(Dataset entries)
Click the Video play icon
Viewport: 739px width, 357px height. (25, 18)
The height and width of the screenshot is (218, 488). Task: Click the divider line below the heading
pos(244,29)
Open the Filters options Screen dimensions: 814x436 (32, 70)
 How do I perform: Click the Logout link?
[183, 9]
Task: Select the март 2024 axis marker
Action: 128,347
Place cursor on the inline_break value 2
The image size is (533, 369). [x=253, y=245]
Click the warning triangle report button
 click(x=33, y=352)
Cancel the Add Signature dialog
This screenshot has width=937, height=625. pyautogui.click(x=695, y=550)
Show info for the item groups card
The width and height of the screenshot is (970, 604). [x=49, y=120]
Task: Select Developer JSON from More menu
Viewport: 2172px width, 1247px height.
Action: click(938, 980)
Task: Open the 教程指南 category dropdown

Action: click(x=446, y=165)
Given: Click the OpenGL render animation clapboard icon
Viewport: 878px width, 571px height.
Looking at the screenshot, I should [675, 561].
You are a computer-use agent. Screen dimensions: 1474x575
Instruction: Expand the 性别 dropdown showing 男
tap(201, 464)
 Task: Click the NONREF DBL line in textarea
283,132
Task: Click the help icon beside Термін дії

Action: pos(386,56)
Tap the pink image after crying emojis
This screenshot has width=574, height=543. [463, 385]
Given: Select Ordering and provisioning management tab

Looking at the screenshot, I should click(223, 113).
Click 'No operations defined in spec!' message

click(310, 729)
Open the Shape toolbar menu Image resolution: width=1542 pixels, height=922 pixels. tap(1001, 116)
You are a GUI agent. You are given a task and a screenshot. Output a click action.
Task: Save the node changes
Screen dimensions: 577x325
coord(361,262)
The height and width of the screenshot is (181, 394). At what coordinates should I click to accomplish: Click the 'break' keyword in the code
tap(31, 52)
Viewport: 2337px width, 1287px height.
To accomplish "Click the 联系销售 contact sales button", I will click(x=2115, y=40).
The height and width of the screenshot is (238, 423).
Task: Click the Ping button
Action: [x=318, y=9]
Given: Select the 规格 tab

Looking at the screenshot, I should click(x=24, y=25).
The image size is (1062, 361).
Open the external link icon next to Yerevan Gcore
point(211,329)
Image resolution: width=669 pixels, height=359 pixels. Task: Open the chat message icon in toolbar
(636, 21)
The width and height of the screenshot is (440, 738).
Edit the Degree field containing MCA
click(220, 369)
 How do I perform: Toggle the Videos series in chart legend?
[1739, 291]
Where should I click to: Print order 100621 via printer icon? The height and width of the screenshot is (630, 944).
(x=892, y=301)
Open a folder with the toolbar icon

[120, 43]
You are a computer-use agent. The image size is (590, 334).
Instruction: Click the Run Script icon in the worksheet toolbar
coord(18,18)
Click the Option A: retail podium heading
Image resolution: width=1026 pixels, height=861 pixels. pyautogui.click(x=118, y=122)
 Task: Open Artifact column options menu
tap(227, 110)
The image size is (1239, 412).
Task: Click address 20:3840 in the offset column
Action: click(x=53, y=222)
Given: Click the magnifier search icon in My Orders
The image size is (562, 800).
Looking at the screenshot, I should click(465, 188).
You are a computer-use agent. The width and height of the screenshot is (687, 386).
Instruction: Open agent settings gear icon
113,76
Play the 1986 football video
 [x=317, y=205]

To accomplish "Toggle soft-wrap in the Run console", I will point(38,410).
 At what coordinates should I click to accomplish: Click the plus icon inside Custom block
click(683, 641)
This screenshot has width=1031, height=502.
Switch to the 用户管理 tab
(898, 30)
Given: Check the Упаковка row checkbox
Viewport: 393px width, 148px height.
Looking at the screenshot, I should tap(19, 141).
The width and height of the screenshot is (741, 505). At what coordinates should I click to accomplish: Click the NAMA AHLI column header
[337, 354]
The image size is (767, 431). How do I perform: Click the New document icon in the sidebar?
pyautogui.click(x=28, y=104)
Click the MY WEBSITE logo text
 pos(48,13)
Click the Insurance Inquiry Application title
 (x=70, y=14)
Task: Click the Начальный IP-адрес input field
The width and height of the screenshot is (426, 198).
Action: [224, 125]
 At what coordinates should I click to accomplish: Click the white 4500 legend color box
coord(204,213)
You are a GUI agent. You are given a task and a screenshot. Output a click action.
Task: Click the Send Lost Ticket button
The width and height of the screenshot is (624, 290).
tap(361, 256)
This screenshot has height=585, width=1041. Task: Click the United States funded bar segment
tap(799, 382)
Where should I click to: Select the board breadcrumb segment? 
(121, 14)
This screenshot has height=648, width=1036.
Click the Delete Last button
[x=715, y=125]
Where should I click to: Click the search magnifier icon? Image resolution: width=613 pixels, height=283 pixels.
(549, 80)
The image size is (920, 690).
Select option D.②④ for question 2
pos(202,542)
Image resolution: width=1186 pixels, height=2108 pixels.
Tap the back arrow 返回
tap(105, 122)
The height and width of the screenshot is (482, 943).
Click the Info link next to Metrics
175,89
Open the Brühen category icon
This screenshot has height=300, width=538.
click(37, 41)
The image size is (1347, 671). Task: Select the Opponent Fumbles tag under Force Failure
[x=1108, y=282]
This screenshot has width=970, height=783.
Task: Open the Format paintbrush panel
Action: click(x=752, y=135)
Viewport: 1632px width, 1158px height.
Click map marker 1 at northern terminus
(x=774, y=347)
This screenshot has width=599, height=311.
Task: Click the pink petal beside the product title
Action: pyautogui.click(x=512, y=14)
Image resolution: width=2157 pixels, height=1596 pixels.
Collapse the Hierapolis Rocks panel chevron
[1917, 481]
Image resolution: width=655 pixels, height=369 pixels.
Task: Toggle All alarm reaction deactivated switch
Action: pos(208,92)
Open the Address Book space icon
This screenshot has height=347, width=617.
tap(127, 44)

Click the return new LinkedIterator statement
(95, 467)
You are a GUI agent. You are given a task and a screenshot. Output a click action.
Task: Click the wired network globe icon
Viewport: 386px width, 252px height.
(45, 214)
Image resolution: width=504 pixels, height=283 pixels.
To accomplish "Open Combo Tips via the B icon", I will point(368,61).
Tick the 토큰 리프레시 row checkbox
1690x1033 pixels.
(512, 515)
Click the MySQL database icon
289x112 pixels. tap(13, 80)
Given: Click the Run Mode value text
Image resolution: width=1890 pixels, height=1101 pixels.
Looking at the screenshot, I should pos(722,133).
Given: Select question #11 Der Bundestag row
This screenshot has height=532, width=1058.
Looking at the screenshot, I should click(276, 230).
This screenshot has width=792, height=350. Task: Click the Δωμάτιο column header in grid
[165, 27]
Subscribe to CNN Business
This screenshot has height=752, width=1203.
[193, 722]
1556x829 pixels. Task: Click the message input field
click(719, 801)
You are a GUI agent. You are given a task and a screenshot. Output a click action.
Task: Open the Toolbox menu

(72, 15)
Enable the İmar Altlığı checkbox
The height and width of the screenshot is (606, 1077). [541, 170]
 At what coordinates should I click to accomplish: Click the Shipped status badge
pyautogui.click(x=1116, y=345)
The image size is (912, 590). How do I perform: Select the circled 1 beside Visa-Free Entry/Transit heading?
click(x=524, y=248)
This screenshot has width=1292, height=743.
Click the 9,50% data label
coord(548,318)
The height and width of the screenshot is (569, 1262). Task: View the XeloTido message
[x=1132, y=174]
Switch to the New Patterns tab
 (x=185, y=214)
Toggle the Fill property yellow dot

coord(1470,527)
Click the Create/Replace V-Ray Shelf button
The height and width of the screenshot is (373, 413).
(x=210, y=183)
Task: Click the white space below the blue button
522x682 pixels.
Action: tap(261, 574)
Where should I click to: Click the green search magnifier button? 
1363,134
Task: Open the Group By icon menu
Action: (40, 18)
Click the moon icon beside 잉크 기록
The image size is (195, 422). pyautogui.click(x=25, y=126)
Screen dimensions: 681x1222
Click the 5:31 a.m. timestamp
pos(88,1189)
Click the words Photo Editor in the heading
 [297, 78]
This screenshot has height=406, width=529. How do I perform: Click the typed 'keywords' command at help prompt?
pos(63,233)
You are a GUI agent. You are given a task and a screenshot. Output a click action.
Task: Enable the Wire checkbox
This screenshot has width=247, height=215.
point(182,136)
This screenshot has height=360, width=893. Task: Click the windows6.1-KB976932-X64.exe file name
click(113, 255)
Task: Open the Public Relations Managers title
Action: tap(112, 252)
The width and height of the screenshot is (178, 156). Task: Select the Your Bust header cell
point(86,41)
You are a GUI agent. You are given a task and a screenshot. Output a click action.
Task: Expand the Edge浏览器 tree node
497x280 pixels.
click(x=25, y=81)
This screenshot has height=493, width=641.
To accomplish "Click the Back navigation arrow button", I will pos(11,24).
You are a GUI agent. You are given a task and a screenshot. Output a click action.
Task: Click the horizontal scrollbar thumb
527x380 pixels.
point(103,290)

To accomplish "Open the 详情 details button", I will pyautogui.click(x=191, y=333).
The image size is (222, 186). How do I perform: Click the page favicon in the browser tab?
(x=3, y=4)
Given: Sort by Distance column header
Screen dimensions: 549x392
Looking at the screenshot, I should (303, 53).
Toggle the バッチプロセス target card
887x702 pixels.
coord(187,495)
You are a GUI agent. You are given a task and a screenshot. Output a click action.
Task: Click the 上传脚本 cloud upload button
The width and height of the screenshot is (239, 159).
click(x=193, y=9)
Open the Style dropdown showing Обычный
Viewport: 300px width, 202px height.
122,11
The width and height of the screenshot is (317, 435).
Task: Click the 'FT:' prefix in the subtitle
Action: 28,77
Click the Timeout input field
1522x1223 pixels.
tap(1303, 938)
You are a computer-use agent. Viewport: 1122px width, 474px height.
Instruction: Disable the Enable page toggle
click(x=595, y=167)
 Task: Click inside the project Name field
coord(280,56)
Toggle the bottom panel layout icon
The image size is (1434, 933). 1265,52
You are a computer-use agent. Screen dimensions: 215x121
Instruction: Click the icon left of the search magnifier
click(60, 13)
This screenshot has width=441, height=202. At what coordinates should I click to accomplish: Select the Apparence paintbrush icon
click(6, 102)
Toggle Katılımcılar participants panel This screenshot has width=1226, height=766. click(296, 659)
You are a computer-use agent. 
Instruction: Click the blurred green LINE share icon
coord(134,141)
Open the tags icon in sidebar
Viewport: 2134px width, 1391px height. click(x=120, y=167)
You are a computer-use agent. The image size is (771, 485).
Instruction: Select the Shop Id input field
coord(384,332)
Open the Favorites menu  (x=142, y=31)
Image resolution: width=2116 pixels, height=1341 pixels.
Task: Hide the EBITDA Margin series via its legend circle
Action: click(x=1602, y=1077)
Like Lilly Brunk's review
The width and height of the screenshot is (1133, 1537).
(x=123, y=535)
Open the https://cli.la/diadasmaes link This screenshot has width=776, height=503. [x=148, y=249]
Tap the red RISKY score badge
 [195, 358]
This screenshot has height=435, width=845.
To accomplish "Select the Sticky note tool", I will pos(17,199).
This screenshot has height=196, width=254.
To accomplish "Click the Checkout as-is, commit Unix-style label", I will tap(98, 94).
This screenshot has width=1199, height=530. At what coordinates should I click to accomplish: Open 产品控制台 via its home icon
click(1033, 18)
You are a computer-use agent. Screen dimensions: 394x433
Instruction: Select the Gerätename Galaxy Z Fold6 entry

- Directive
Repeat the items from the start of the Dataset entries through the line that contains "The image size is (533, 369). [x=253, y=245]", starting at the first line and ending at that one, with both ends included.

- Exercise result
Click the Video play icon
Viewport: 739px width, 357px height. (25, 18)
The height and width of the screenshot is (218, 488). Task: Click the divider line below the heading
pos(244,29)
Open the Filters options Screen dimensions: 814x436 (32, 70)
 How do I perform: Click the Logout link?
[183, 9]
Task: Select the март 2024 axis marker
Action: 128,347
Place cursor on the inline_break value 2
The image size is (533, 369). [x=253, y=245]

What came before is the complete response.